A défaut d’établir l’existence d’un mandat présumé légalement en application de l’article L. 511-1 IV précité ou d’un mandat effectif ou apparent dont bénéficierait la société de Rubiana, M. [X] n’établit pas l’existence d’une faute contractuelle imputable à Allianz, qu’il pourrait invoquer en qualité de tiers au soutien de la démonstration d’une faute délictuelle en résultant à son égard.
Le jugement querellé est confirmé sur ce point.
Sur l’indemnisation des préjudices de M. [X]
A titre liminaire, la cour relève que MSA du Maine et Loire a été mise en cause, et que M. [X] réclame l’indemnisation de préjudices non soumis à recours des tiers payeurs, de sorte que, contrairement à ce que soutient Axa, il est possible de liquider ces préjudices en l’absence de production d’un relevé des débours définitifs.
Par ailleurs, le plafond de garantie de 450 000 euros invoqué par Axa pour limiter le montant de l’indemnisation de M. [X] n’est pas applicable, cette indemnisation n’intervenant pas dans le cadre d’une garantie contractuelle, mais d’une perte de chance résultant d’un manquement à l’obligation de conseil de l’assureur.

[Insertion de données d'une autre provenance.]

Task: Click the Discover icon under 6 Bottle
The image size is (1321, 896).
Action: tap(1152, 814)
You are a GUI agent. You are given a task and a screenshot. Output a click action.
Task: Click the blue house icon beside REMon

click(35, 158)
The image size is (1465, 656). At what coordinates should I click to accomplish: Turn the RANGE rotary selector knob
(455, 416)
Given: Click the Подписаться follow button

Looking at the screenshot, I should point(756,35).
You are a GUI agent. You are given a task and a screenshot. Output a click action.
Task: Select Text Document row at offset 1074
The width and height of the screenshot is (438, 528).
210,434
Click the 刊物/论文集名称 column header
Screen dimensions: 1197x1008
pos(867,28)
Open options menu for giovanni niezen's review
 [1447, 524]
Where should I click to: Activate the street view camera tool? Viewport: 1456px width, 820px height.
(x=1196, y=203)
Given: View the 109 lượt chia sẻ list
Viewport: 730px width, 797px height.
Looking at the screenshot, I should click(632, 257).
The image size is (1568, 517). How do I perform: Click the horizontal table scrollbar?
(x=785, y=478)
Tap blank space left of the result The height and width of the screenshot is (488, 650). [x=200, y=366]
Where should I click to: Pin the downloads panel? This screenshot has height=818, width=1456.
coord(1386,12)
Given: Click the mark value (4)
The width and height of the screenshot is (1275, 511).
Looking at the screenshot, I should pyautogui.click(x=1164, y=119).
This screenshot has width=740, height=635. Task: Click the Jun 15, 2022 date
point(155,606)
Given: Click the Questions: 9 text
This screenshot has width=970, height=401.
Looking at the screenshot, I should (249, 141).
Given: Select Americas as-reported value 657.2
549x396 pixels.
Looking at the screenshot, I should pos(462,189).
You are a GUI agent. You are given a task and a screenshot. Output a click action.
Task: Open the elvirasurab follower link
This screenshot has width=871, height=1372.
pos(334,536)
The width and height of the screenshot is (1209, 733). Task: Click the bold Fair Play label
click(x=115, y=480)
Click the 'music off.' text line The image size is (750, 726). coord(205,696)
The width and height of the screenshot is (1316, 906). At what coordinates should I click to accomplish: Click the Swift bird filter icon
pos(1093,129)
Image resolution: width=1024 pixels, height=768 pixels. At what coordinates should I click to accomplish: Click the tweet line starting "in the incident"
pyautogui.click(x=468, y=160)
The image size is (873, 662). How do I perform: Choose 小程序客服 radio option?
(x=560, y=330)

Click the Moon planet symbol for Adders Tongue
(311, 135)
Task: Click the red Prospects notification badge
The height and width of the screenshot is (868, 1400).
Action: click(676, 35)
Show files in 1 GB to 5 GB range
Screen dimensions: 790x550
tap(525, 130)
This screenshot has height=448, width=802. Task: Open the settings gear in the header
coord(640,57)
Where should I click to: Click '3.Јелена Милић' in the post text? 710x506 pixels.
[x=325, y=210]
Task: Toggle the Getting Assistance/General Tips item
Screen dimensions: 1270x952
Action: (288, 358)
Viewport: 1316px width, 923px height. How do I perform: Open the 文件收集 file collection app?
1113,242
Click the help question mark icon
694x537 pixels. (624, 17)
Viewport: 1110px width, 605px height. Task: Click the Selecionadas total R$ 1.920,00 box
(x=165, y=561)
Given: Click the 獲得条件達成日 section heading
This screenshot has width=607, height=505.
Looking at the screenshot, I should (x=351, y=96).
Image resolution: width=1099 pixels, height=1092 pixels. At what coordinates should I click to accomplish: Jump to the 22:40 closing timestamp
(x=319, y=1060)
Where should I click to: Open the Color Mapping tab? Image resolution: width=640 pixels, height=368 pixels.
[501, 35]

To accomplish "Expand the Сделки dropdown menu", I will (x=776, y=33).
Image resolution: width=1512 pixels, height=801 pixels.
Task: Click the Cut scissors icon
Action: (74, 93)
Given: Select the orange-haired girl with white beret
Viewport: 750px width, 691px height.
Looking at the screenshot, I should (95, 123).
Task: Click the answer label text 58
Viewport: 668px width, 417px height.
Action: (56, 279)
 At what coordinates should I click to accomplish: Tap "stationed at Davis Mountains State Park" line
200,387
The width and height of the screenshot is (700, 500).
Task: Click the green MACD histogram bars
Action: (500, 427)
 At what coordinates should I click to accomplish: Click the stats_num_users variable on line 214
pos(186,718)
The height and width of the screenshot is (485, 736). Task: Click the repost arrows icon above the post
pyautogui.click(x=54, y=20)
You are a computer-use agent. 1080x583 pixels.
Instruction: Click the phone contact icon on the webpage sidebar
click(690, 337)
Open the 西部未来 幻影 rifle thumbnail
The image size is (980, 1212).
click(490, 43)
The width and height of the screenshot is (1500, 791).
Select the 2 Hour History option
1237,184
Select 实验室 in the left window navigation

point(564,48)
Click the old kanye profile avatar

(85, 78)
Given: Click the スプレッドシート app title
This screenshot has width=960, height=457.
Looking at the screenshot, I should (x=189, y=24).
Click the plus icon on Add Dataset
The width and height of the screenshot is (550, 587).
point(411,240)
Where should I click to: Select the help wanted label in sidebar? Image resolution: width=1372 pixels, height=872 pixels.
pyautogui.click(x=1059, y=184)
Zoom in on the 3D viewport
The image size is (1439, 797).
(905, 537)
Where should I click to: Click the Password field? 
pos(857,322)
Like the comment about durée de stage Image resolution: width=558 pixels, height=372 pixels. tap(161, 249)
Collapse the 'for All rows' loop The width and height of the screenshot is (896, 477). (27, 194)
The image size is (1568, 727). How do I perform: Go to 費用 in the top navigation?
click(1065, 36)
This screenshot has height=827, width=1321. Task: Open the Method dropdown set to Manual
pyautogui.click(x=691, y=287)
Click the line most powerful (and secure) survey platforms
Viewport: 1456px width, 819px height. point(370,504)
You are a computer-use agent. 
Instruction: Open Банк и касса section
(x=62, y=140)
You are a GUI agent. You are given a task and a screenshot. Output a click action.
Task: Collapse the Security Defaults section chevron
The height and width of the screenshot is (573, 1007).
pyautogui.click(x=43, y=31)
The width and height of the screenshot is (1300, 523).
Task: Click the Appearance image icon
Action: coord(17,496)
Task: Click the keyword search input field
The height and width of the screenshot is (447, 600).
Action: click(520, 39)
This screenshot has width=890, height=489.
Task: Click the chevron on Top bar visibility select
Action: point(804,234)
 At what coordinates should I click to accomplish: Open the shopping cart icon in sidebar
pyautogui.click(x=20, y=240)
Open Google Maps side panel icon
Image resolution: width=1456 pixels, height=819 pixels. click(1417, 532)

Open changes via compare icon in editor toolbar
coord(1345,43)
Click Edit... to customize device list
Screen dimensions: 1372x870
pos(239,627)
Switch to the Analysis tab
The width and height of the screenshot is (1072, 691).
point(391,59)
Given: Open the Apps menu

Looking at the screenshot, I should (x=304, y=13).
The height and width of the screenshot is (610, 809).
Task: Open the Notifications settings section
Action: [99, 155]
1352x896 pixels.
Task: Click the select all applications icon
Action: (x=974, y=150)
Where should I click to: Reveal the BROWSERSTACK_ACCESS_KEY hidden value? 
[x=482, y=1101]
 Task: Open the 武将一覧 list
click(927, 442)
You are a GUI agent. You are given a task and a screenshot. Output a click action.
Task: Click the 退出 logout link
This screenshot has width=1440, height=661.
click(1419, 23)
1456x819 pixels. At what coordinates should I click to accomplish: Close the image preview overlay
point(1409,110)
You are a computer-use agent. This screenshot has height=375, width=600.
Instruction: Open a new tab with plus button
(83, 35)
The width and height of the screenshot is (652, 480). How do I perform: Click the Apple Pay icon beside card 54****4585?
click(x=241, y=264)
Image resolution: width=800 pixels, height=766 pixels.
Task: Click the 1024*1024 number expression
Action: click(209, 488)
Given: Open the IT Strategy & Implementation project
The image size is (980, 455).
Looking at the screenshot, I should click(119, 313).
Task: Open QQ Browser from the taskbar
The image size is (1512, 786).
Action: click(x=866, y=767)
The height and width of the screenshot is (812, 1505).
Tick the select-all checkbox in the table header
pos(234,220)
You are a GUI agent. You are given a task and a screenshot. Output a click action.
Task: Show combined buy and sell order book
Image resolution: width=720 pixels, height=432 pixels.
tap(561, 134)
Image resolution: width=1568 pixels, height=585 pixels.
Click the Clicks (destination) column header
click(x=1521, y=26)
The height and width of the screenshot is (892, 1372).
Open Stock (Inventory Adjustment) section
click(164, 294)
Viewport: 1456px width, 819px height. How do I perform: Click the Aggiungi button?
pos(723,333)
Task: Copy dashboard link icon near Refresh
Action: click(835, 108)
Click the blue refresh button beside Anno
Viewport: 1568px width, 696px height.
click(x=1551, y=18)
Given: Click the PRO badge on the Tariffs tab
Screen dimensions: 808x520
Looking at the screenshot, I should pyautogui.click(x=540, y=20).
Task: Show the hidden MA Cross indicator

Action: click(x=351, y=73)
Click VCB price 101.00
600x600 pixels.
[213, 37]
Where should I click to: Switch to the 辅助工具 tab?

Il résulte du rapport d’expertise que l’accident a causé à M. [X] une fracture de l’extrémité proximale de l’humérus droit, associée à une fracture de la scapula, une fracture du deuxième métacarpien de la main gauche, une fracture de la clavicule gauche, une fracture du fémur gauche, une fracture de la cheville droite, des contusions temporales gauche, une hémorragie méningée en temporal gauche et des séquelles ischémiques en temporal droit.
Son état a nécessité une hospitalisation au CHRU de [Localité 8] jusqu’au 6 février 2012, avec notamment une intervention pour pose de prothèse totale d’épaule inversée, ostéosynthèse de la fracture bimalléolaire, traitement orthopédique par syndactylie de la fracture du deuxième métacarpien gauche. Il a ensuite séjourné en centre de rééducation jusqu’au 17 décembre 2012 puis a bénéficié d’une hospitalisation à domicile, avec retour au centre de rééducation en hospitalisation de jour cinq jours sur sept du 26 août 2013 au 11 octobre 2013. Il a subi également diverses interventions chirurgicales en lien avec son accident.
La date de consolidation de l’état de M. [X] a été fixée au 26 juin 2015.
Sur les préjudices patrimoniaux
Sur les préjudices patrimoniaux temporaires
Sur l’assistance par tierce personne temporaire
M. [X] réclame une indemnité de 45 530 euros au titre du besoin en tierce personne sur la base d’un taux horaire de 20 euros, en se référant aux périodes retenues par l’expert.
Axa propose l’allocation d’une somme de 34 110 euros sur la base d’un taux horaire de 15 euros.
Sur ce, il s’agit d’indemniser les dépenses liées à la réduction d’autonomie, qui peuvent être temporaires entre le dommage et la consolidation ; l’évaluation doit se faire au regard de l’expertise médicale et de la justification des besoins, et non au regard de la justification de la dépense, afin d’indemniser la solidarité familiale.
L’expert retient un besoin en aide humaine avant consolidation pour l’habillage, la toilette, la préparation des repas, les courses et le ménage, comme suit :
— trois heures par jour du 18 décembre 2012 au 11 octobre 2013, du 23 août 2014 au 4 octobre 2014 et du 11 novembre 2014 au 30 décembre 2014, soit 388 jours ;
— 2,5 heure par jour par du 12 octobre 2013 au 7 juillet 2014 et du 31 décembre 2014 au 25 juin 2015, soit 445 jours.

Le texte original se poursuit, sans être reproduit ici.